Re: Problems with Gambit



On Mar 25, 12:09 pm, "comp.lang.scheme" <phi50...@xxxxxxxx> wrote:

However, what impressed me was the performance of Larceny in a certain
class of problems that I am studying right now (I got a scholarship to
do the work of choosing a good Scheme or Common Lisp): Adaptative
filtering. Adaptative filtering is used to recognize signal patterns.
For instance, consider a guy who lost his arm. People pick an EMG
signal from his shoulder, and use it to discover how he wants to move
his prosthetic limb. When I was living in Logan, Utah, I saw a TV
program where a guy who could do almost everything with his prosthetic
arm. I was a student in Mount Logan Middle School, and I wrote a work
about the arm for a science assignment. My father also has a strong
interest in this kind of problem, and he helped me a lot. Things work
thus: Given a known signal, one must choose a bunch of functions, and
combine them in order to match the signal. The program creates random
functions, and tries to combine them. It chooses the functions that
require few coefficient to match the signal. When it faces an unknown
signal, it finds its coefficients. If the coefficients match the ones
in its data base, it has recognized the signal, and must move the arm
accordingly. The math is well beyond my knowledge of the subject, but
I know that there are two approaches for dealing with the problem. One
of them uses a thing called genetic programming, and the other uses
adaptative filtering. My father, and his friend Dr. Lombardo, who work
with this branch of knowledge, say that the two approaches produce the
same result, but adaptative filtering is faster.
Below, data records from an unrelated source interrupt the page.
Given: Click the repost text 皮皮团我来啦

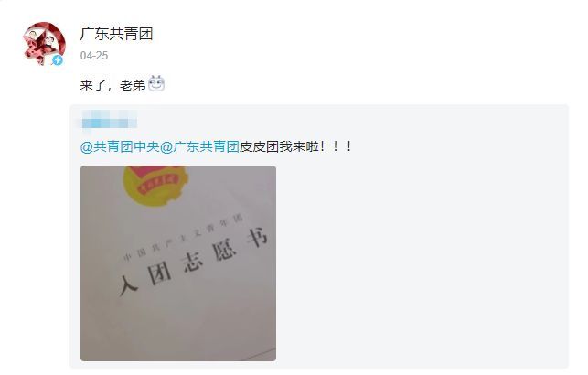Looking at the screenshot, I should tap(280, 146).
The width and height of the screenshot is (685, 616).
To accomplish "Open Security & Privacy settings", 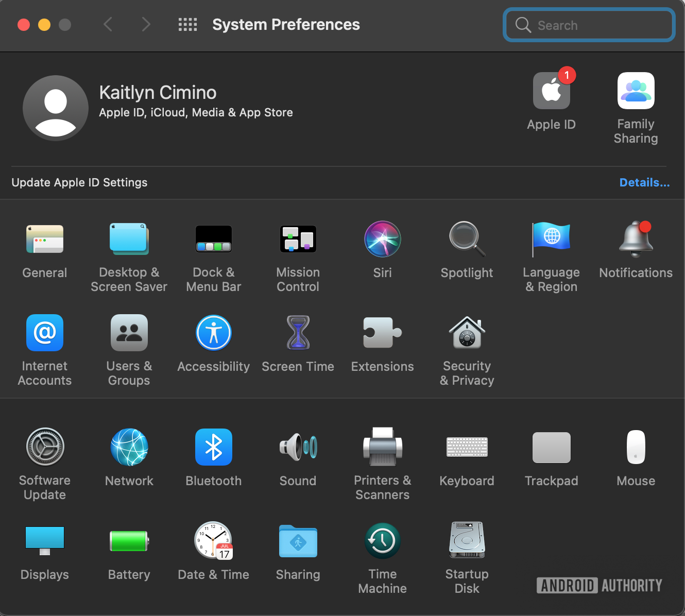I will pos(467,333).
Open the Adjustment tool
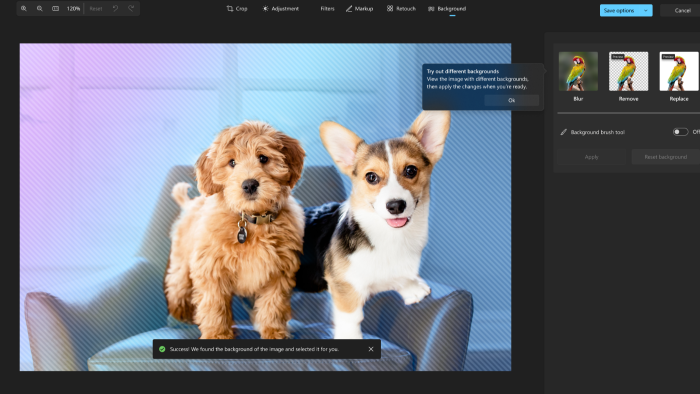 [x=280, y=8]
I picked a few programs for recognizing EMG signals, and tried them
using many Schemes. The first thing that I noticed is that Scheme does
not seem to have a standard. I needed to modify all programs to make
them run on different Schemes. However, the surprise was that the
Scheme that I thought that was very slow, proved to be the fastest for
this kind of problem: Larceny. It is interesting that adaptative
filtering uses large arrays to represent the EMG signal, and Larceny
did not show good performance in array benchmarks. Do you have an idea
why this is so? I guess that I didn't program Bigloo and Gambit
correctly, but I was lucky with Larceny. BTW, SBCL also has very good
performance when dealing with LMS.

I used Gambit for genetic programming to discover algorithms for image
processing. (This was with Jens Palsberg, James R. Lee, and Sudhakar
Mamillapalli back in the 90s.) Here we evaluate each program at each
pixel location, so for a 512x512 image each program was evaluated
262,144 times. There were 2,000 programs per generation, so we
evaluated 524,288,000 programs x data each generation.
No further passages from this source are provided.